> **ABOUT THIS TASK**
What you write must match exactly the lines from the one with "Where should I" through the last line of the material below.
————
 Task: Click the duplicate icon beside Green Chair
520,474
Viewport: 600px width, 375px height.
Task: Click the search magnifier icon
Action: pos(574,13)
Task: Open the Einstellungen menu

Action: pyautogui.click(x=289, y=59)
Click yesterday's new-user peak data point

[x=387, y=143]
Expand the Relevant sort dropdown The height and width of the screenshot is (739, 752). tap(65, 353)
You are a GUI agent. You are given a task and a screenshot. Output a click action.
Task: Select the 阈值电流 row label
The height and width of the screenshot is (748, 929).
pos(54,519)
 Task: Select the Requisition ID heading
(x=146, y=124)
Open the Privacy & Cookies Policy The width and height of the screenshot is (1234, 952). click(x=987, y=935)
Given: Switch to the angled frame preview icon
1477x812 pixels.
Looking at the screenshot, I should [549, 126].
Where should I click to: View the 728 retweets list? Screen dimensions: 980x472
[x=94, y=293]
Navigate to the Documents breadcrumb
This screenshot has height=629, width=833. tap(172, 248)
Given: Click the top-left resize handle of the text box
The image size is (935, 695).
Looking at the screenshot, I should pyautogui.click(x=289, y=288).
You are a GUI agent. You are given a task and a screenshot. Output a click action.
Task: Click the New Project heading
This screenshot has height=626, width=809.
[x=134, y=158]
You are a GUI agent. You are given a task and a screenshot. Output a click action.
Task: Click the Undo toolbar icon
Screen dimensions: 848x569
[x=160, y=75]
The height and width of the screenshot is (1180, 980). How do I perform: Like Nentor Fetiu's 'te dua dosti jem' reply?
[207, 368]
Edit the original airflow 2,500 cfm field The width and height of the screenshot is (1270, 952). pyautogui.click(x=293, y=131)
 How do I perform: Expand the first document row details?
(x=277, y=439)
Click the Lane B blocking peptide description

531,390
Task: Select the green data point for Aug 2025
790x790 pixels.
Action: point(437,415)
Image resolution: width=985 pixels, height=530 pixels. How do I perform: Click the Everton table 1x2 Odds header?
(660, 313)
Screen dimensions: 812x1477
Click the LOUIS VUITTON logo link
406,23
————
> **EXERCISE ANSWER**
Where should I click to: View the 728 retweets list? Screen dimensions: 980x472
[x=94, y=293]
Navigate to the Documents breadcrumb
This screenshot has height=629, width=833. tap(172, 248)
Given: Click the top-left resize handle of the text box
The image size is (935, 695).
Looking at the screenshot, I should pyautogui.click(x=289, y=288).
You are a GUI agent. You are given a task and a screenshot. Output a click action.
Task: Click the New Project heading
This screenshot has height=626, width=809.
[x=134, y=158]
You are a GUI agent. You are given a task and a screenshot. Output a click action.
Task: Click the Undo toolbar icon
Screen dimensions: 848x569
[x=160, y=75]
The height and width of the screenshot is (1180, 980). How do I perform: Like Nentor Fetiu's 'te dua dosti jem' reply?
[207, 368]
Edit the original airflow 2,500 cfm field The width and height of the screenshot is (1270, 952). pyautogui.click(x=293, y=131)
 How do I perform: Expand the first document row details?
(x=277, y=439)
Click the Lane B blocking peptide description

531,390
Task: Select the green data point for Aug 2025
790x790 pixels.
Action: point(437,415)
Image resolution: width=985 pixels, height=530 pixels. How do I perform: Click the Everton table 1x2 Odds header?
(660, 313)
Screen dimensions: 812x1477
Click the LOUIS VUITTON logo link
406,23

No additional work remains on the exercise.